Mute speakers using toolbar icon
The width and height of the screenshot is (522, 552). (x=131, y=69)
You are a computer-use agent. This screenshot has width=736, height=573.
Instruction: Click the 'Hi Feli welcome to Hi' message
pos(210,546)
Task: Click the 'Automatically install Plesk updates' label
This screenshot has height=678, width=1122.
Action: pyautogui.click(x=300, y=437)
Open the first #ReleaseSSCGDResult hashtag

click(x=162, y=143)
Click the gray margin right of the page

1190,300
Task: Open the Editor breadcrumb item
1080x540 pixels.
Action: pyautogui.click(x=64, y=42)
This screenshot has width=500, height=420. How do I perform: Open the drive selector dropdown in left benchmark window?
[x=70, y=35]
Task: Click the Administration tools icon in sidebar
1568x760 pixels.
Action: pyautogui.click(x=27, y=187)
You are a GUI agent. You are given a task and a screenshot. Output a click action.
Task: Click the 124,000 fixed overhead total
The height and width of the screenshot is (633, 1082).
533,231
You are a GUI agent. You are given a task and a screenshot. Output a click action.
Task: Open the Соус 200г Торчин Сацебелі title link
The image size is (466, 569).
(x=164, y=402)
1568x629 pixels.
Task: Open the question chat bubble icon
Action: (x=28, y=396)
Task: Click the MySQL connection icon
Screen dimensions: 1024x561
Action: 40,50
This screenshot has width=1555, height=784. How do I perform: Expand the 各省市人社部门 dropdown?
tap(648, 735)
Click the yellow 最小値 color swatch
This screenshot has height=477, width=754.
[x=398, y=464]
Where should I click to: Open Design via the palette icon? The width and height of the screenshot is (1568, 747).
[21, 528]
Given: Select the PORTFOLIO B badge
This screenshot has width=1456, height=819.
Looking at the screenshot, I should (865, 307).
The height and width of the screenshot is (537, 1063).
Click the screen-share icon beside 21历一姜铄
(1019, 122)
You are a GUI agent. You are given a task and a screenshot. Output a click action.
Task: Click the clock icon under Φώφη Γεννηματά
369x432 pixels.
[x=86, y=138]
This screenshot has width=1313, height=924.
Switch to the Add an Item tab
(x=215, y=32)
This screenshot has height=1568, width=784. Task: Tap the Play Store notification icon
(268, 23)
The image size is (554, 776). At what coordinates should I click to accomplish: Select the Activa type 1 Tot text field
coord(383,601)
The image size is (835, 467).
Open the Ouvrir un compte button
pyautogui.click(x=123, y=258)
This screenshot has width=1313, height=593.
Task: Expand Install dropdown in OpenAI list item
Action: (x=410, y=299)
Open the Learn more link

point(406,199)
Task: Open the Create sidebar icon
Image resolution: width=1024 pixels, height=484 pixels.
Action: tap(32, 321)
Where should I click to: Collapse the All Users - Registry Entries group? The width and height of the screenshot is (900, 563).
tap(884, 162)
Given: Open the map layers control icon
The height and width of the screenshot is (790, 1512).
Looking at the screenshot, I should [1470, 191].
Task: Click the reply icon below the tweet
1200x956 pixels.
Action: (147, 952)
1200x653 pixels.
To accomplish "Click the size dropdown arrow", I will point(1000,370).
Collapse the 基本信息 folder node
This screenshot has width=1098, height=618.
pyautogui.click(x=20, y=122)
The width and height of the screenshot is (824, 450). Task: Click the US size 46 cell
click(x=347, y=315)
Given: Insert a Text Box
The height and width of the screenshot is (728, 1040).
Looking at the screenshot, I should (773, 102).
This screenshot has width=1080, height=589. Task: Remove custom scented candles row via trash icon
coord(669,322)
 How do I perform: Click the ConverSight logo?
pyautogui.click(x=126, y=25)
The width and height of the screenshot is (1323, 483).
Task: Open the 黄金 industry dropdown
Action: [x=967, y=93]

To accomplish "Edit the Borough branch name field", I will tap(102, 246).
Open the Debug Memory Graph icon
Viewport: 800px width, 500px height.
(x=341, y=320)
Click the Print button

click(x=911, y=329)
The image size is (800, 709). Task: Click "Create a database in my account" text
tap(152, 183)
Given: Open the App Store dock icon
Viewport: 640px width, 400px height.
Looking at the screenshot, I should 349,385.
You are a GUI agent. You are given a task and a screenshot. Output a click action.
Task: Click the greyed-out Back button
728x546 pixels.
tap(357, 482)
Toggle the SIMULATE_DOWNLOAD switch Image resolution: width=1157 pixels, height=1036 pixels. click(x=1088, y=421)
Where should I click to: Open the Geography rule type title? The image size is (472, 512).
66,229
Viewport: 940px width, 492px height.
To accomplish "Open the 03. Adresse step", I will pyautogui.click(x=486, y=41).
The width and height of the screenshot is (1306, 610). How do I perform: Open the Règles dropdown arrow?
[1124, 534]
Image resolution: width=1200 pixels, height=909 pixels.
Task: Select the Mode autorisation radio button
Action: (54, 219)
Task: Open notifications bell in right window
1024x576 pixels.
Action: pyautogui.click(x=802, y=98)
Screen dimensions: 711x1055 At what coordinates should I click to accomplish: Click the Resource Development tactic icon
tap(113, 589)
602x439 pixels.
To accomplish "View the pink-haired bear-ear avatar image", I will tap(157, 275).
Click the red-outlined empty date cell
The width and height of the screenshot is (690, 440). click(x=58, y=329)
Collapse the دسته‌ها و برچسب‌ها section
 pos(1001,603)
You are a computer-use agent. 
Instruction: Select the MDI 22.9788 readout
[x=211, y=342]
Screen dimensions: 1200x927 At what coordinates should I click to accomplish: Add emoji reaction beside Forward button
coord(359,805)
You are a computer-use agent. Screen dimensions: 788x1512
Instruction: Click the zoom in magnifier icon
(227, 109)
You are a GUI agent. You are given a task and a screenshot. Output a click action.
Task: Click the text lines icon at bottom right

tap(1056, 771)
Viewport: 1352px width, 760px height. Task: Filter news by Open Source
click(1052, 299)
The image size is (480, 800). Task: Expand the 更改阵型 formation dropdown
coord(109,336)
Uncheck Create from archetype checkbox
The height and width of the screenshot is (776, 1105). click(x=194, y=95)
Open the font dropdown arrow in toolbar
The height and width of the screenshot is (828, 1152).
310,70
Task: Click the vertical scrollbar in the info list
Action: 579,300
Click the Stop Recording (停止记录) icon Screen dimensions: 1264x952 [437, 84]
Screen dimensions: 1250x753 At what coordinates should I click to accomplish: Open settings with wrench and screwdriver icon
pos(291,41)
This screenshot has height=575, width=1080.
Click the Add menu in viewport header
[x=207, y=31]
#####
(DESCRIPTION OF THE TASK): The reply must repeat all of the records precisely.

(TASK RESPONSE):
Mute speakers using toolbar icon
The width and height of the screenshot is (522, 552). (x=131, y=69)
You are a computer-use agent. This screenshot has width=736, height=573.
Instruction: Click the 'Hi Feli welcome to Hi' message
pos(210,546)
Task: Click the 'Automatically install Plesk updates' label
This screenshot has height=678, width=1122.
Action: pyautogui.click(x=300, y=437)
Open the first #ReleaseSSCGDResult hashtag

click(x=162, y=143)
Click the gray margin right of the page

1190,300
Task: Open the Editor breadcrumb item
1080x540 pixels.
Action: pyautogui.click(x=64, y=42)
This screenshot has width=500, height=420. How do I perform: Open the drive selector dropdown in left benchmark window?
[x=70, y=35]
Task: Click the Administration tools icon in sidebar
1568x760 pixels.
Action: pyautogui.click(x=27, y=187)
You are a GUI agent. You are given a task and a screenshot. Output a click action.
Task: Click the 124,000 fixed overhead total
The height and width of the screenshot is (633, 1082).
533,231
You are a GUI agent. You are given a task and a screenshot. Output a click action.
Task: Open the Соус 200г Торчин Сацебелі title link
The image size is (466, 569).
(x=164, y=402)
1568x629 pixels.
Task: Open the question chat bubble icon
Action: (x=28, y=396)
Task: Click the MySQL connection icon
Screen dimensions: 1024x561
Action: 40,50
This screenshot has width=1555, height=784. How do I perform: Expand the 各省市人社部门 dropdown?
tap(648, 735)
Click the yellow 最小値 color swatch
This screenshot has height=477, width=754.
[x=398, y=464]
Where should I click to: Open Design via the palette icon? The width and height of the screenshot is (1568, 747).
[21, 528]
Given: Select the PORTFOLIO B badge
This screenshot has width=1456, height=819.
Looking at the screenshot, I should (865, 307).
The height and width of the screenshot is (537, 1063).
Click the screen-share icon beside 21历一姜铄
(1019, 122)
You are a GUI agent. You are given a task and a screenshot. Output a click action.
Task: Click the clock icon under Φώφη Γεννηματά
369x432 pixels.
[x=86, y=138]
This screenshot has width=1313, height=924.
Switch to the Add an Item tab
(x=215, y=32)
This screenshot has height=1568, width=784. Task: Tap the Play Store notification icon
(268, 23)
The image size is (554, 776). At what coordinates should I click to accomplish: Select the Activa type 1 Tot text field
coord(383,601)
The image size is (835, 467).
Open the Ouvrir un compte button
pyautogui.click(x=123, y=258)
This screenshot has width=1313, height=593.
Task: Expand Install dropdown in OpenAI list item
Action: (x=410, y=299)
Open the Learn more link

point(406,199)
Task: Open the Create sidebar icon
Image resolution: width=1024 pixels, height=484 pixels.
Action: tap(32, 321)
Where should I click to: Collapse the All Users - Registry Entries group? The width and height of the screenshot is (900, 563).
tap(884, 162)
Given: Open the map layers control icon
The height and width of the screenshot is (790, 1512).
Looking at the screenshot, I should [1470, 191].
Task: Click the reply icon below the tweet
1200x956 pixels.
Action: (147, 952)
1200x653 pixels.
To accomplish "Click the size dropdown arrow", I will point(1000,370).
Collapse the 基本信息 folder node
This screenshot has width=1098, height=618.
pyautogui.click(x=20, y=122)
The width and height of the screenshot is (824, 450). Task: Click the US size 46 cell
click(x=347, y=315)
Given: Insert a Text Box
The height and width of the screenshot is (728, 1040).
Looking at the screenshot, I should (773, 102).
This screenshot has width=1080, height=589. Task: Remove custom scented candles row via trash icon
coord(669,322)
 How do I perform: Click the ConverSight logo?
pyautogui.click(x=126, y=25)
The width and height of the screenshot is (1323, 483).
Task: Open the 黄金 industry dropdown
Action: [x=967, y=93]

To accomplish "Edit the Borough branch name field", I will tap(102, 246).
Open the Debug Memory Graph icon
Viewport: 800px width, 500px height.
(x=341, y=320)
Click the Print button

click(x=911, y=329)
The image size is (800, 709). Task: Click "Create a database in my account" text
tap(152, 183)
Given: Open the App Store dock icon
Viewport: 640px width, 400px height.
Looking at the screenshot, I should 349,385.
You are a GUI agent. You are given a task and a screenshot. Output a click action.
Task: Click the greyed-out Back button
728x546 pixels.
tap(357, 482)
Toggle the SIMULATE_DOWNLOAD switch Image resolution: width=1157 pixels, height=1036 pixels. click(x=1088, y=421)
Where should I click to: Open the Geography rule type title? The image size is (472, 512).
66,229
Viewport: 940px width, 492px height.
To accomplish "Open the 03. Adresse step", I will pyautogui.click(x=486, y=41).
The width and height of the screenshot is (1306, 610). How do I perform: Open the Règles dropdown arrow?
[1124, 534]
Image resolution: width=1200 pixels, height=909 pixels.
Task: Select the Mode autorisation radio button
Action: (54, 219)
Task: Open notifications bell in right window
1024x576 pixels.
Action: pyautogui.click(x=802, y=98)
Screen dimensions: 711x1055 At what coordinates should I click to accomplish: Click the Resource Development tactic icon
tap(113, 589)
602x439 pixels.
To accomplish "View the pink-haired bear-ear avatar image", I will tap(157, 275).
Click the red-outlined empty date cell
The width and height of the screenshot is (690, 440). click(x=58, y=329)
Collapse the دسته‌ها و برچسب‌ها section
 pos(1001,603)
You are a computer-use agent. 
Instruction: Select the MDI 22.9788 readout
[x=211, y=342]
Screen dimensions: 1200x927 At what coordinates should I click to accomplish: Add emoji reaction beside Forward button
coord(359,805)
You are a computer-use agent. Screen dimensions: 788x1512
Instruction: Click the zoom in magnifier icon
(227, 109)
You are a GUI agent. You are given a task and a screenshot. Output a click action.
Task: Click the text lines icon at bottom right

tap(1056, 771)
Viewport: 1352px width, 760px height. Task: Filter news by Open Source
click(1052, 299)
The image size is (480, 800). Task: Expand the 更改阵型 formation dropdown
coord(109,336)
Uncheck Create from archetype checkbox
The height and width of the screenshot is (776, 1105). click(x=194, y=95)
Open the font dropdown arrow in toolbar
The height and width of the screenshot is (828, 1152).
310,70
Task: Click the vertical scrollbar in the info list
Action: 579,300
Click the Stop Recording (停止记录) icon Screen dimensions: 1264x952 [437, 84]
Screen dimensions: 1250x753 At what coordinates should I click to accomplish: Open settings with wrench and screwdriver icon
pos(291,41)
This screenshot has height=575, width=1080.
Click the Add menu in viewport header
[x=207, y=31]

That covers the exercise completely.